> [演習の課題]:
A. 本文では、法人の対義語は何とされていますか。
B. 本文によると、法人が本来は構成員や財産から離れて独立に取引や訴訟を行えないのはなぜですか。1〜3文で説明してください。
C. 本文の「自然人とは我々のように「生まれながらの人」、つまりは「個人」のことです。」から「訴訟を行うことはできません。」までを、一字も変えずにすべて書き写しなさい。

> [本文]:
---------------

Takashi Yamaguchi, English Speaking Japanese Tax Accountant

マンション屋上のアンテナと管理組合と税務上の「法人」

「法人」といえば「会社」を連想しますよね。
でも、「会社」以外にも民事法上の「法人」はいろいろあるんです。

「法人」とは

法人の対義語は「自然人」です。
自然人とは我々のように「生まれながらの人」、つまりは「個人」のことです。
これに対して法人は、人為的につくられた団体ではあるものの法律上「個人」と同じような人格を与えられたものをいいます。
ここにいう「人格」とは「性格」「ひととなり」のことではなく、契約などの取引行為、訴訟を提起するなどの訴訟行為を法律上一人の「人」として有効に行うことができる能力のことです。
法人は自然人や財産が集まって組織された団体ですから、本来は構成員や財産から離れて一人の「人」として独立に取引や訴訟を行うことはできません。

株式会社は「株主」という自然人が、合同・合名・合資会社といった持分会社は「社員」と呼ばれる出資者・経営者(こちらも自然人)が集まって組織された団体です。
このように自然人が集まって組織された団体を「社団」といいます。
「会社」は会社法にもとづいて組織され、株主・社員から離れた独立の「人格」を与えられた特別な社団の呼び名です。
このように法律によって与えられる「人格」を「法人格」といいます。

会社以外の社団や一定の財産が集まって組織される「財団」にも法人格が与えられるものがあります。
「一般財団法人及び一般社団法人に関する法律」にもとづいて組織された社団・財団には法人格が与えられます。

このように「法」の下で「人」並みに扱ってもらえる団体が「法人」なのです。

「人格のない社団等」

法律に基づかず任意に人や財産が集まっただけでは「法人」になりません。
たとえば、学校や会社のサークル・同好会であっても一定の法律の要件を満たす形で組織・運営されれば法人格を認められる可能性がありますが、ただ気の合う仲間が自然に集まって行動しているだけでは法人にはなりません。

---------------

> [提供データ]:
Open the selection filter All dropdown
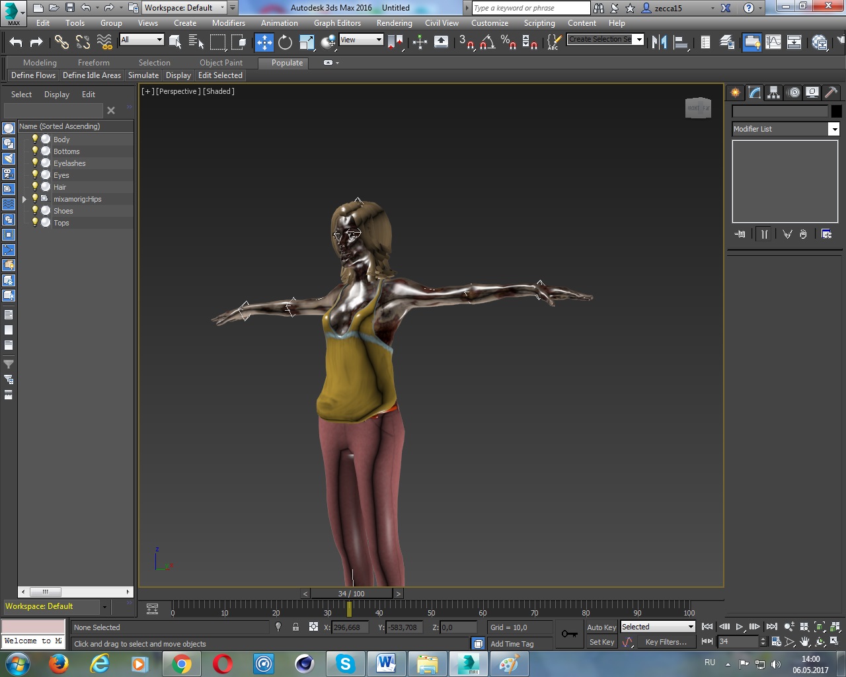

---------------

> [課題の解答]:
A. 「自然人」です。

B. 法人は、自然人や財産が集まって組織された団体だからです。そのため本来は、構成員や財産から離れて一人の「人」として独立に取引や訴訟を行うことはできません。

C.
自然人とは我々のように「生まれながらの人」、つまりは「個人」のことです。
これに対して法人は、人為的につくられた団体ではあるものの法律上「個人」と同じような人格を与えられたものをいいます。
ここにいう「人格」とは「性格」「ひととなり」のことではなく、契約などの取引行為、訴訟を提起するなどの訴訟行為を法律上一人の「人」として有効に行うことができる能力のことです。
法人は自然人や財産が集まって組織された団体ですから、本来は構成員や財産から離れて一人の「人」として独立に取引や訴訟を行うことはできません。